The plaintiff had filed a lawsuit against pharmaceutical companies, alleging that they were liable for his gambling and other losses because he suffered from obsessive-compulsive disorder as a result of taking Mirapex. Mirapex is an FDA-approved medication used to treat Parkinson’s disease, which the plaintiff began taking in 2006 to treat his Parkinson’s disease. After taking it for two years, he told his doctor that he was experiencing increased compulsive behaviors, including gambling. His doctor told him there was a possible association between Mirapex and compulsive behaviors. The plaintiff raised the issue with his doctor several months later. The plaintiff’s family eventually learned of substantial debts resulting from his gambling, at which point the doctor told the plaintiff not to take Mirapex anymore, advising him to use other therapeutic options instead.

When the plaintiff filed the lawsuit against the drug’s manufacturers, the companies claimed that the lawsuit was time-barred, arguing that the plaintiff filed the case after the two-year statute of limitations for personal injury claims under state law. The plaintiff did not dispute that he knew or should have known that he had been wronged by the defendant by April 23, 2008, after discussing the effects of Mirapex with his doctor on more than one occasion. However, he did not file the claim until December 2010. The plaintiff argued that the statute of limitations was tolled until July 2010, because he continued taking Mirapex until that time, and because “continuing violations” are not time-barred. Under that state’s law, a personal injury claim must be filed within two years. However, under what it calls the “continuing accrual” principle, in continuing or recurring liability cases, “a cause of action accrues each time a wrongful act occurs,” which means that the statute of limitations begins again for that act.

▸ PROMPT: List every calendar date or year given in the Mirapex lawsuit passage. The entries that follow have no connection to the Mirapex lawsuit passage.

▸ STORED DATA:

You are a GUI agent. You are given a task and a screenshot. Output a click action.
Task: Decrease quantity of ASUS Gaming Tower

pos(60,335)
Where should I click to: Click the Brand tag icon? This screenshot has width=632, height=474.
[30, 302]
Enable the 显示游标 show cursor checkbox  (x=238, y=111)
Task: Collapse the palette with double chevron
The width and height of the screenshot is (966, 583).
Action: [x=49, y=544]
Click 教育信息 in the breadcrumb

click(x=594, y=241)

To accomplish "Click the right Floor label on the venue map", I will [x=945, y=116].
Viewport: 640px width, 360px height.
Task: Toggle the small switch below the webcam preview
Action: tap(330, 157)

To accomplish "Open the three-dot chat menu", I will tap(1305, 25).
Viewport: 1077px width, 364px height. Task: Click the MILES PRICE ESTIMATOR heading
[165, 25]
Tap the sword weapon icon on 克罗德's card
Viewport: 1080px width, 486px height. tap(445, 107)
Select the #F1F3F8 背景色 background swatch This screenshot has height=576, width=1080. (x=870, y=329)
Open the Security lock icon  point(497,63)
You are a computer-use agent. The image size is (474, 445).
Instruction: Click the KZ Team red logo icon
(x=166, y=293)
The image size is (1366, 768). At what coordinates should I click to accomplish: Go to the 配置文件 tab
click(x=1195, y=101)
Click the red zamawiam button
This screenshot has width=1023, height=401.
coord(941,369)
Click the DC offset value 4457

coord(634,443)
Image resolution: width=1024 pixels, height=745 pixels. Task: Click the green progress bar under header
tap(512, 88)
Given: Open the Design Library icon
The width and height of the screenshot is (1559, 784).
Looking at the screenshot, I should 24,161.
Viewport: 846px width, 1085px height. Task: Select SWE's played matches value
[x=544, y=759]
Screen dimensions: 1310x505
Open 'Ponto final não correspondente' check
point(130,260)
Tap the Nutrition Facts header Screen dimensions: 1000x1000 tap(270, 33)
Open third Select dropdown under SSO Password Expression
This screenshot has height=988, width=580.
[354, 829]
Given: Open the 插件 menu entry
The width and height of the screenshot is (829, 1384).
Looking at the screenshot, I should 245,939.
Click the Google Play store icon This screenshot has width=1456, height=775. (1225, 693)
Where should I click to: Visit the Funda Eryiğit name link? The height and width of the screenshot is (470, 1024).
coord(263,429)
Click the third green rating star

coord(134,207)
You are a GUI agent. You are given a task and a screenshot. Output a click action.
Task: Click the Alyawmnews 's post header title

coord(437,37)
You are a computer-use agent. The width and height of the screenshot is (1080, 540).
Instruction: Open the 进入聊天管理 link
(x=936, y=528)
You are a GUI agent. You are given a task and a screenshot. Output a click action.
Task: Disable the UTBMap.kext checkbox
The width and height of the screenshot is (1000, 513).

▸ WRITTEN SOLUTION:
- 2006
- April 23, 2008
- December 2010
- July 2010